Olympic torch relay passes through Tibetan capital

22 Jun, 2008

Hand-picked spectators cheered runners as the Olympic torch relay passed through Tibet's capital Lhasa on Saturday, just three months after deadly riots against China's rule here. Paramilitary police watched the event closely from the ground and surrounding buildings, an AFP photographer witnessed, while the area was closed off to all but those given special passes for the event.
Students and employees of state-owned companies were among those chosen to cheer the torch as it passed through the city before ending in front of the Potala Palace, former chief residence of exiled Tibetan leader the Dalai Lama.
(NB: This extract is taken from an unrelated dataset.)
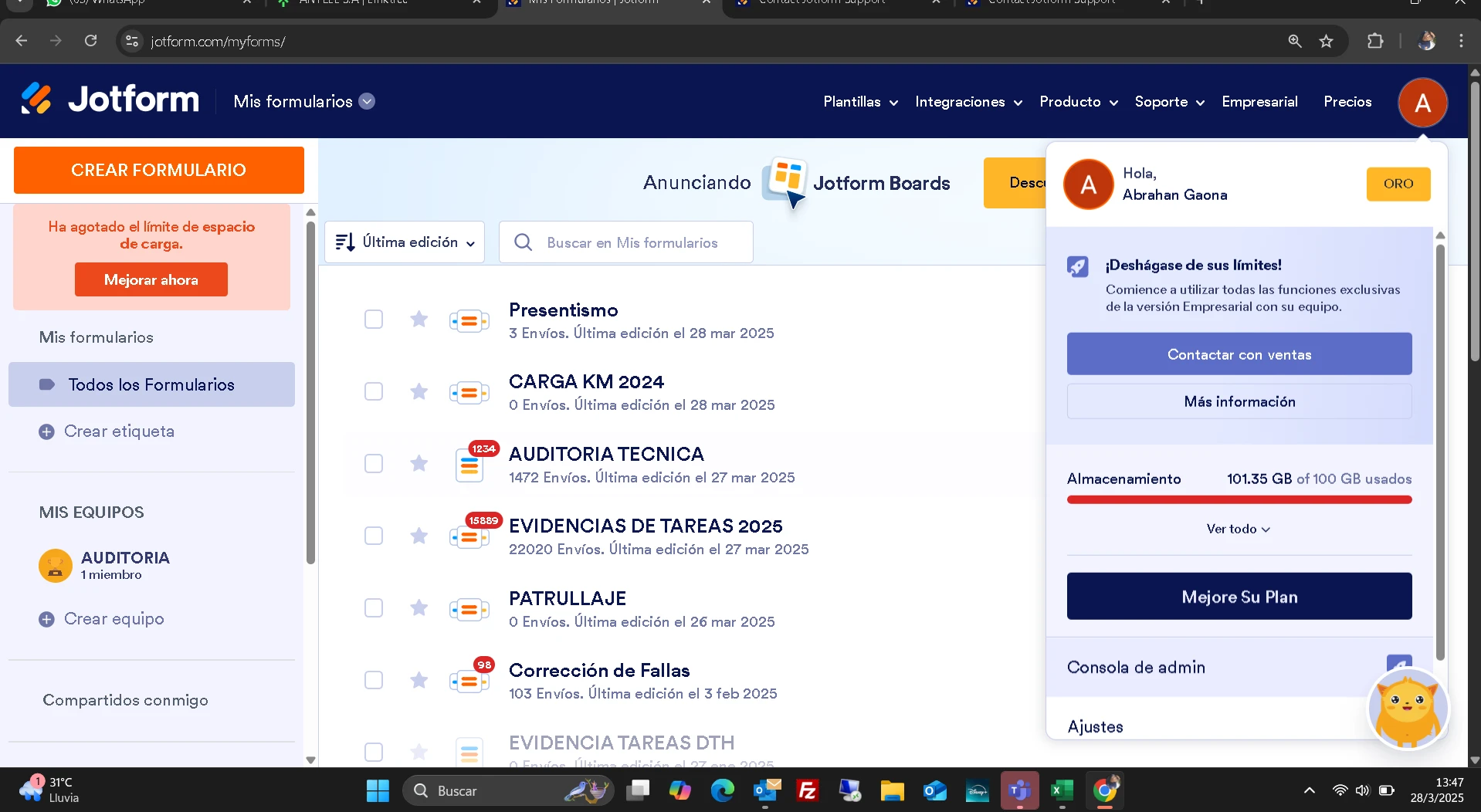Click the Presentismo form thumbnail icon
This screenshot has width=1481, height=812.
[x=469, y=320]

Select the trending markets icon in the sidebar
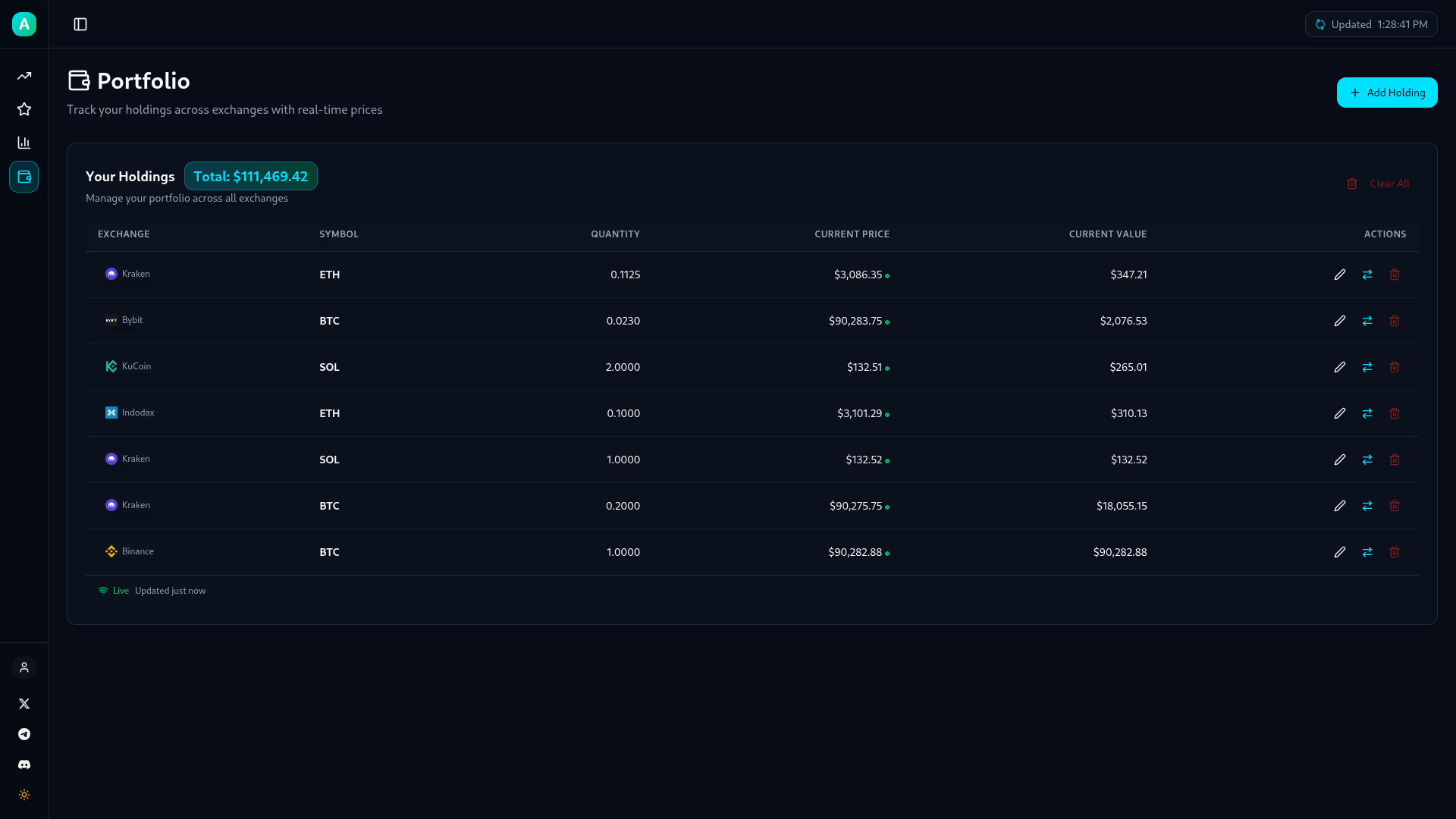24,75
Tibetan singer Caidan Zhuoma took the torch to the palace before it was combined with the special flame that was carried up the Tibetan side of Mount Everest. Rights groups, meanwhile, insisted that China was irresponsible for allowing the flame to visit the region. But the carefully-staged relay leg ended apparently without incident after less than two hours, instead of the scheduled three, with no reason given for the change.
Many locals were told to stay at home, and shops along the relay route in the remote, Himalayan city were closed to the public. Beijing's crackdown on the violence that began in Lhasa on March 14 - and spread to other areas of western China with Tibetan populations - drew international concern over China's rule of the region.
Chinese authorities closed Tibet to tourists after the crackdown, claiming it was unsafe for travellers to go there. On Saturday morning, crowds in Lhasa waved flags and shouted rehearsed slogans like "Good Luck Beijing" and "Good wishes for the Olympics" in unison as the torch made its way through the city.
Starting from Norbulingka, the former summer palace of the Dalai Lama, the torch was carried first by 75-year-old Tibetan mountaineering hero Gonpo. Beijing had shortened the original route in Tibet from three days. It further cut the event to three hours, citing last month's deadly earthquake in the country's south-west. The torch heads to neighbouring Qinghai province on Sunday - an area with a large Tibetan population that was also hit by unrest in March.